_EXERCISE DETAILS_. The exercise asks you to copy every line below in which "link" appears.

Top of DATASET

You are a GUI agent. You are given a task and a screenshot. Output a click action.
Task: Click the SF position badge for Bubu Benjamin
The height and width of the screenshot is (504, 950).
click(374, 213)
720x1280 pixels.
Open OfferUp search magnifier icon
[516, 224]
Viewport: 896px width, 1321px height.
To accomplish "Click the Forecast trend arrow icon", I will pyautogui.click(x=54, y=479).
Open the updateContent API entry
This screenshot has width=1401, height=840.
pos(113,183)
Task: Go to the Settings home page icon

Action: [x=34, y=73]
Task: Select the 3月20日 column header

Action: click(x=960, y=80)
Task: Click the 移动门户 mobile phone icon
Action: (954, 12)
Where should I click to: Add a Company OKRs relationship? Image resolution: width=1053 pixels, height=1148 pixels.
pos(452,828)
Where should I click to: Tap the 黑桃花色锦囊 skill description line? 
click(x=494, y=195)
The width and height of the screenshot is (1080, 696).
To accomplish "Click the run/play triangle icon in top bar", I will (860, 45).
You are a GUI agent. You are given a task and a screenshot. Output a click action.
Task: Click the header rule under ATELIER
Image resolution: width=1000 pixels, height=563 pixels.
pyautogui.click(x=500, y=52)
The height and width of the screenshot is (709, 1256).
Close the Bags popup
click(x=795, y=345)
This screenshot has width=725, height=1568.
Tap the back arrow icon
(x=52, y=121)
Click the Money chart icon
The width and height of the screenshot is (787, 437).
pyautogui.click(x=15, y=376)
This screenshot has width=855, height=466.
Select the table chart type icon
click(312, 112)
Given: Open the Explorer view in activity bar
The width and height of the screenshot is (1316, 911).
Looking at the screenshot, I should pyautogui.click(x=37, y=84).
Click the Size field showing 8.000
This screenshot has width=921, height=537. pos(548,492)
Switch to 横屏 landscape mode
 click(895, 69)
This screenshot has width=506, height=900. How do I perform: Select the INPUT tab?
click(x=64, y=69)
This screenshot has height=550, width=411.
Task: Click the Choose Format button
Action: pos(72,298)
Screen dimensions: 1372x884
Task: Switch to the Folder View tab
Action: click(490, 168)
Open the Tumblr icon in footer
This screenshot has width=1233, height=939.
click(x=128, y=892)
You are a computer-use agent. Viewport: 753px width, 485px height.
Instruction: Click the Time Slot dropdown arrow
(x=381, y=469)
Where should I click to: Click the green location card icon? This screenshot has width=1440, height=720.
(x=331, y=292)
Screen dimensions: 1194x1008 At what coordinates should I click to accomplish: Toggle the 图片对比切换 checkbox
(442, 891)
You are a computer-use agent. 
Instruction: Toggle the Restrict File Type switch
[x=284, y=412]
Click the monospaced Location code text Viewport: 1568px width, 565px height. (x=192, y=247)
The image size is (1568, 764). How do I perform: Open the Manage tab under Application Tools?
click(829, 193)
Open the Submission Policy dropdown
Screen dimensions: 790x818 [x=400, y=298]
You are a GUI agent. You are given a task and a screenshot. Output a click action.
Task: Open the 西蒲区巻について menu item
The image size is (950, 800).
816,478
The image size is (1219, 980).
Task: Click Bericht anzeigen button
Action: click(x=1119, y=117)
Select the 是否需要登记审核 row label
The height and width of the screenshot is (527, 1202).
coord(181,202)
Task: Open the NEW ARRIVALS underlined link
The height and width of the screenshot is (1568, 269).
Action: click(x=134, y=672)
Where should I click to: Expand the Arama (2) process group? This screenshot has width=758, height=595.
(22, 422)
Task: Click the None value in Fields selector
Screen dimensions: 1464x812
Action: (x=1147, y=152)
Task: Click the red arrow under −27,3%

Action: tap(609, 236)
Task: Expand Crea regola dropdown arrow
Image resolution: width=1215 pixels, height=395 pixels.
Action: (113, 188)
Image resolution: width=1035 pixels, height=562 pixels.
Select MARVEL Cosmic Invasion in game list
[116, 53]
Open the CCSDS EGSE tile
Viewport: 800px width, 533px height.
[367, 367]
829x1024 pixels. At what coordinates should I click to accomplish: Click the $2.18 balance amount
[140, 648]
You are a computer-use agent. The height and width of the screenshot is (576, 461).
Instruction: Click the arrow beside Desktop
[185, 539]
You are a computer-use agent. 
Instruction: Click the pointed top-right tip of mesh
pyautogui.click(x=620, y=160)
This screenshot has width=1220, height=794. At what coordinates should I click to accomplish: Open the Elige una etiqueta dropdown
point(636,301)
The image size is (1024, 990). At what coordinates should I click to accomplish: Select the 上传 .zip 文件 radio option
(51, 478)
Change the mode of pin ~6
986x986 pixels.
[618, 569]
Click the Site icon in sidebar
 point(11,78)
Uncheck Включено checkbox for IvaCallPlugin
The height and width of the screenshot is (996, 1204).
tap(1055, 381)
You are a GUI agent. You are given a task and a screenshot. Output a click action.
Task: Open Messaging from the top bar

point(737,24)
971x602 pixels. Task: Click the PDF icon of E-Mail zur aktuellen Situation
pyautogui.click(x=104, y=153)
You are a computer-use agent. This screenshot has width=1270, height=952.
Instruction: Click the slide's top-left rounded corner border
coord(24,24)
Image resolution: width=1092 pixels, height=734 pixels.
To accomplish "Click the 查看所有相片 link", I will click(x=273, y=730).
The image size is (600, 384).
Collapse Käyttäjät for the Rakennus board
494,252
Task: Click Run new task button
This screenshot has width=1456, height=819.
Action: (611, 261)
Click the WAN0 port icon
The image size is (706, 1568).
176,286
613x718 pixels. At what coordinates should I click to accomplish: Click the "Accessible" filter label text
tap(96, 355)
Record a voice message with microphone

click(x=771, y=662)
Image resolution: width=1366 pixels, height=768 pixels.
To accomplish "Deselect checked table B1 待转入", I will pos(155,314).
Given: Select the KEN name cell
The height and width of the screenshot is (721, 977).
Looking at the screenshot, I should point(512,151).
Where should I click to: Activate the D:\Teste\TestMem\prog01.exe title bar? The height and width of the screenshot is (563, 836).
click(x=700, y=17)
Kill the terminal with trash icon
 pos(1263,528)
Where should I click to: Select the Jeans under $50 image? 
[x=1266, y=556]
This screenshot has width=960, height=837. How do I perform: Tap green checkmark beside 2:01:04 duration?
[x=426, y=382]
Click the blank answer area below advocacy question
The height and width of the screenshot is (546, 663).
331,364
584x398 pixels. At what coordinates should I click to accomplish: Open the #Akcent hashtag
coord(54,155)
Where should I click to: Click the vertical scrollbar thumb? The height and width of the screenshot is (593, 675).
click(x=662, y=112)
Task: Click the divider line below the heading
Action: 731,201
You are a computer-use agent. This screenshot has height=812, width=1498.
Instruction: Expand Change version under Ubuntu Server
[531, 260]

Bottom of DATASET

_SOLUTION TO THE PROBLEM_.
Task: Open the NEW ARRIVALS underlined link
To accomplish "Click the 查看所有相片 link", I will click(x=273, y=730).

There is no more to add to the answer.